SUPPLIED RECORDS –
>>>
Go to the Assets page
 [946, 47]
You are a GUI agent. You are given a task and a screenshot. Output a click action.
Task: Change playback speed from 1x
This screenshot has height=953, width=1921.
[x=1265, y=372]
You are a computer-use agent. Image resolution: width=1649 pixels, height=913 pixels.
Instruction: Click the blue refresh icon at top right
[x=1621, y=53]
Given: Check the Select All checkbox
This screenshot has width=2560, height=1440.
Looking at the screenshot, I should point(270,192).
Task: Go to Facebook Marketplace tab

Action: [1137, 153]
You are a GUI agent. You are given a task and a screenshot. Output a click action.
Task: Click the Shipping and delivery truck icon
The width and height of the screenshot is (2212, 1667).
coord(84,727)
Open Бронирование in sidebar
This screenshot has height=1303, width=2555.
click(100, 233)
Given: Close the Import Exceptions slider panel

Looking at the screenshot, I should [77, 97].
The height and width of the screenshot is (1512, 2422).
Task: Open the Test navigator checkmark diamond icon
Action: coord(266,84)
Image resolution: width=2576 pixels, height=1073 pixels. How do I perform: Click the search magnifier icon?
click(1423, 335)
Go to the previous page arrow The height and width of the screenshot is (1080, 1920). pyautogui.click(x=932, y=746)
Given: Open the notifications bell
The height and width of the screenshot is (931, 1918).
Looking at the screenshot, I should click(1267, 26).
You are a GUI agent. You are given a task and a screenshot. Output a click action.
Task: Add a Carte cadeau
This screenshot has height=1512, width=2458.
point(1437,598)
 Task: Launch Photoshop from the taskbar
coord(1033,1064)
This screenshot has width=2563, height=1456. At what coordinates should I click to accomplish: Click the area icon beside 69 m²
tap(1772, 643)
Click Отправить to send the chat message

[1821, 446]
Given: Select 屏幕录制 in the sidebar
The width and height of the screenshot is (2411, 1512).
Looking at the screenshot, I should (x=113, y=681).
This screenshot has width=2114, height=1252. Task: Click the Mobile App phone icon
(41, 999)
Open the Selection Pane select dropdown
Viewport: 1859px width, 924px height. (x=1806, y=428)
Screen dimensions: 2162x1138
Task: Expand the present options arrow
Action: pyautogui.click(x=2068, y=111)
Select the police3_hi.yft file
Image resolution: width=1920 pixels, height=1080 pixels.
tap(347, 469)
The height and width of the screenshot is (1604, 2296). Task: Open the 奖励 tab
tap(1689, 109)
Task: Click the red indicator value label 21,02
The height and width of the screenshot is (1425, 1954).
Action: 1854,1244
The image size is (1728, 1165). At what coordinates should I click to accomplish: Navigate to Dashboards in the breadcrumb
<<<
DIRECTIONS FOR THIS TASK – If a line in the data holds the string "sidebar", copy that line.

REPLY TO THE TASK –
Open Бронирование in sidebar
Given: Select 屏幕录制 in the sidebar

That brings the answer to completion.